By the time I finished filling the gas tank, with the car rocking from Butter’s excited movements in the front seat, I had managed to sneak a few sideways looks at the boys. What was it about them? Something familiar… And it hit me. The sideburns. The longish, tousled hair. They looked like they’d just been at an audition for the latest Twilight movie.

Back in the car, I asked him a more direct question. “Do you want to look like those boys? Do you want sideburns, and to have your hair like that?” BIG HAPPY SOUNDS! Big, big, BIG! And flapping. I’d solved the mystery. Unfortunately, there was no PECS symbol for it.

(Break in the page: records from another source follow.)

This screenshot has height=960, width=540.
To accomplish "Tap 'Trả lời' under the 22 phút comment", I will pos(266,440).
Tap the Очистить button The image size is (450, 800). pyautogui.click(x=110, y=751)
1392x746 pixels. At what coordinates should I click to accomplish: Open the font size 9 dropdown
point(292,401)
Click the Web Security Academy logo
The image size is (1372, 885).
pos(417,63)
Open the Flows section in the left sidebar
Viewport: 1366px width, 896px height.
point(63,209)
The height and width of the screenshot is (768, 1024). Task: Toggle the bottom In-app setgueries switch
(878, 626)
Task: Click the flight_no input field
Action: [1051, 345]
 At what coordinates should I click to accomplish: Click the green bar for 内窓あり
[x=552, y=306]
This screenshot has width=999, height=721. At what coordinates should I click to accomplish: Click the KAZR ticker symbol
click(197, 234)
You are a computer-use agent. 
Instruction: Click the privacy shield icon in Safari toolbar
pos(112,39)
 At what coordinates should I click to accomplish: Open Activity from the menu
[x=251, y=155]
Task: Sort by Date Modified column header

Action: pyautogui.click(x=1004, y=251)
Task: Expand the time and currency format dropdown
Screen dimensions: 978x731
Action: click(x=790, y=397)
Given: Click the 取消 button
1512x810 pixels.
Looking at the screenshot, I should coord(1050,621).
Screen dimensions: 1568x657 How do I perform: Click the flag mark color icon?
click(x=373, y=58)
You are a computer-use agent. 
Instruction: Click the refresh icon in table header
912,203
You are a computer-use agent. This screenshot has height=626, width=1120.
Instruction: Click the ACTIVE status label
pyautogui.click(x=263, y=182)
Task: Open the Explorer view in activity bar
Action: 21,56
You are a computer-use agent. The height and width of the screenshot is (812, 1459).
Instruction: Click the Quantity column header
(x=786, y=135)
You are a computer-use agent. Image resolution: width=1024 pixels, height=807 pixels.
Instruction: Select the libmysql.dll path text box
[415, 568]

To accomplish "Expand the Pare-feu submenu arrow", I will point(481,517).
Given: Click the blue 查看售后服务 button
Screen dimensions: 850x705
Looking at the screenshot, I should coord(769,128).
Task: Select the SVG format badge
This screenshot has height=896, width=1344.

We drove directly to Walmart, where I showed him the display rack of gossip magazines, each glossy cover with Robert Pattinson splashed across the front. “This?” I asked, still doubting what I was “hearing” from my sweet, introverted, train-loving boy. “SAHH!” he said loudly, signing “Yes” vigorously. “Sah” is his version of “Yessah!” He is a Mainer, after all.

Hair cut. Brush-on blond highlights. Hair gel. I never in my wildest dreams would have thought my son, the one with sensory integration challenges, would have tolerated any of it. But he did. EVERY day. And he was happy with his new, in-style Edward Cullen look.

Eventually, Twilight dwindled away and one day my Butter took my hand and guided the electric razor to cut those sideburns. The blond highlights are gone, but the lesson stayed with me.

My son has hopes, dreams, and fantasies that I have never even considered. I don’t know everything about him, and I never will. He will always be autistic, but first he is a PERSON.